In the Journal of Experimental Medicine, Juneja et al. emphasize that while both tumor and host cell PD-L1 expression can play a crucial role in T cell suppression and response to blockade therapy, their exact relative contribution is context-dependent, as it differed per tumor model in their experiments. The authors used three different mouse tumor models in host mice deficient for either PD-1 or for both PD-L1 and PD-L2, as compared with WT hosts. Whereas B16 and BRAF.PTEN tumors grew slower in both PD-1 deficient mice and PD-L1 deficient mice, MC38 tumors only benefited from the absence of host PD-1, indicating no relevant role for host PD-L1 in MC38 tumor growth. The strong effect of therapeutic PD-L1 blockade was therefore largely dependent on tumor cell-expressed PD-L1, and could be mimicked by knocking out PD-L1 selectively on tumor cells. The authors further argue that PD-1 expression on T cells in tumors or tumor-draining lymph nodes may well reflect recent activation and not necessarily a dysfunctional state, especially when PD-1 ligands are lacking or blocked at the target site.

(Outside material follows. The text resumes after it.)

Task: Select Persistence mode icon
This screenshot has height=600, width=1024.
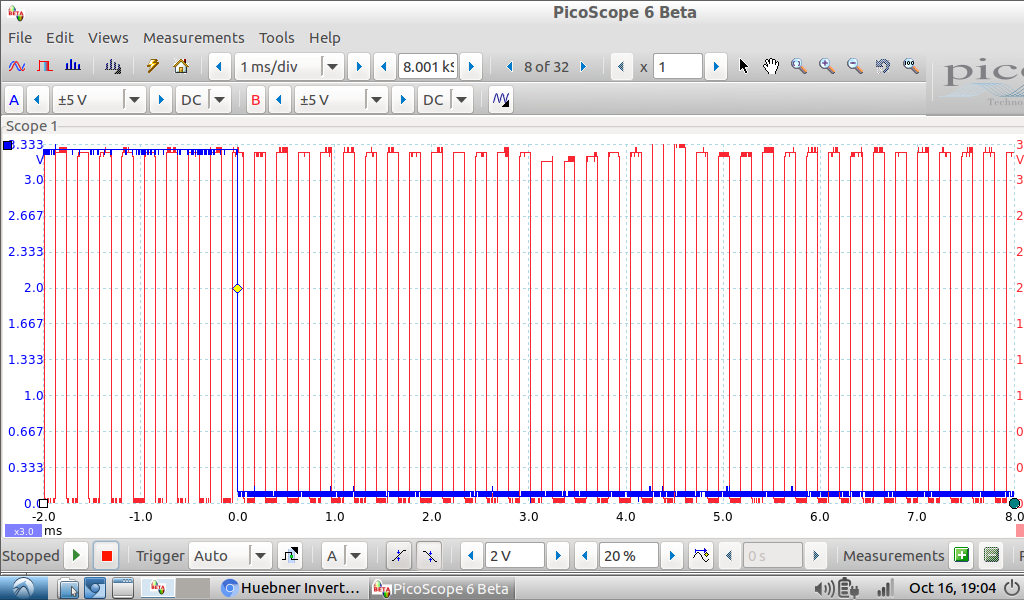Action: [45, 67]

Finally, in OncoImmunology, we have described a non-redundant role of PD-L1 expression on tumor cells and host cells. Using CRISPR-Cas9 technology, we created PD-L1 knockout variants of MC38 and CT26, the two most widely used pre-clinical tumor models in tumor immunotherapy research, which both grew out more slowly than WT tumors. In straight-forward experiments, we show that blocking PD-L1 or PD-1 with therapeutic antibodies still has tumor-eradicating effects on these tumors, indicating an additional role for PD-L1 on immune infiltrating cells within the tumor microenvironment. T cell depletion studies emphasized the crucial role of CD8 T cells in the antitumor effects of both the lack of PD-L1 on tumor cells and of blocking antibody therapy.

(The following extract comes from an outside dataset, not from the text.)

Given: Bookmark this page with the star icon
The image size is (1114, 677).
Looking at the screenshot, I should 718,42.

Each study reveals, from a different angle, that PD-L1 on tumor and host cells is involved in suppressing the antitumor T cell response. All manuscripts show that in immunocompetent mice, tumor cells grow out slower or regress spontaneously when PD-L1 is genetically knocked out, an effect mediated by T-cell responses (Fig. 1). There was, however, a minor discrepancy between the studies. Juneja et al. concluded that PD-L1 expression on MC38 tumor cells was fully responsible for inhibiting antitumor T cell responses, with no additional role for PD-L1 on host cells, whereas the papers of Lau and ourselves both showed that PD-L1 blocking antibody therapy of MC38 PD-L1 knockout tumors still gives a therapeutic response. These two conclusions were based on slightly different experimental setups, which may explain the differences. In Lau et al. and our paper, the role of host PD-L1 expression was shown by therapeutic PD-L1 blockade in WT mice-bearing PD-L1 knockout MC38 tumors. Although in Juneja's study, outgrowth of untreated PD-L1 knockout MC38 tumors was much more hampered compared with the other studies, an additional role of PD-L1 on host cells cannot be fully excluded, since they did not treat these mice with PD-L1 blocking antibody.

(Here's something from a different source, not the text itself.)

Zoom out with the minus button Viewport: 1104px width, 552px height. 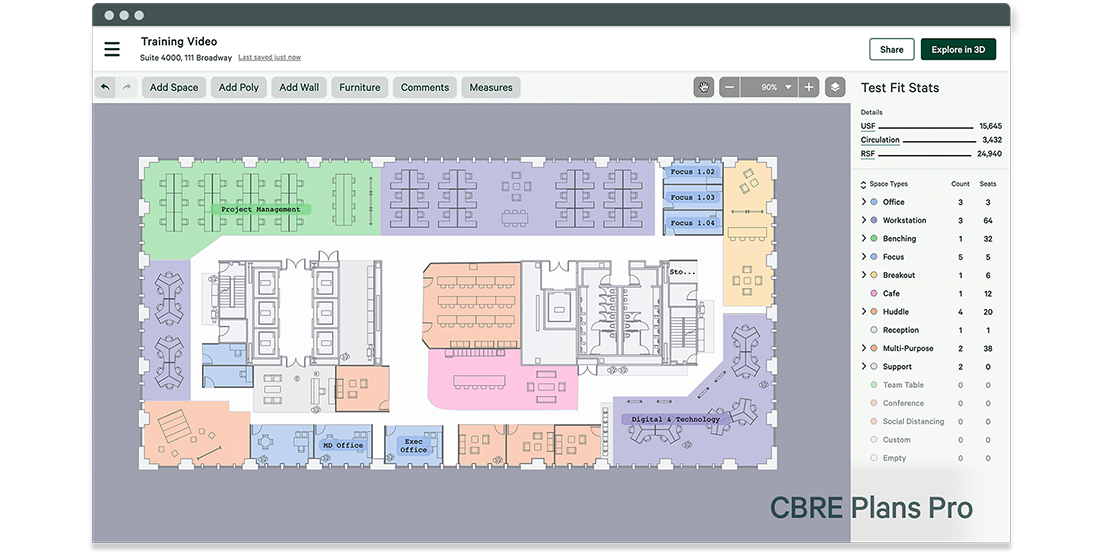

The knowledge gained by the four studies contributes greatly to our understanding of tumor immunology. By investigating the topic from different angles and using various techniques and pre-clinical models, the four studies complement and validate each other. The combined outcomes signify an important biomarker for the use of PD-1 and PD-L1 blocking antibody therapeutics. Expression of PD-L1 within the tumor, but not necessarily on tumor cells, is sufficient for a therapeutic effect of PD-1/PD-L1 blocking antibodies, meaning that absence of PD-L1 expression on tumor cells does not disqualify patients for treatment.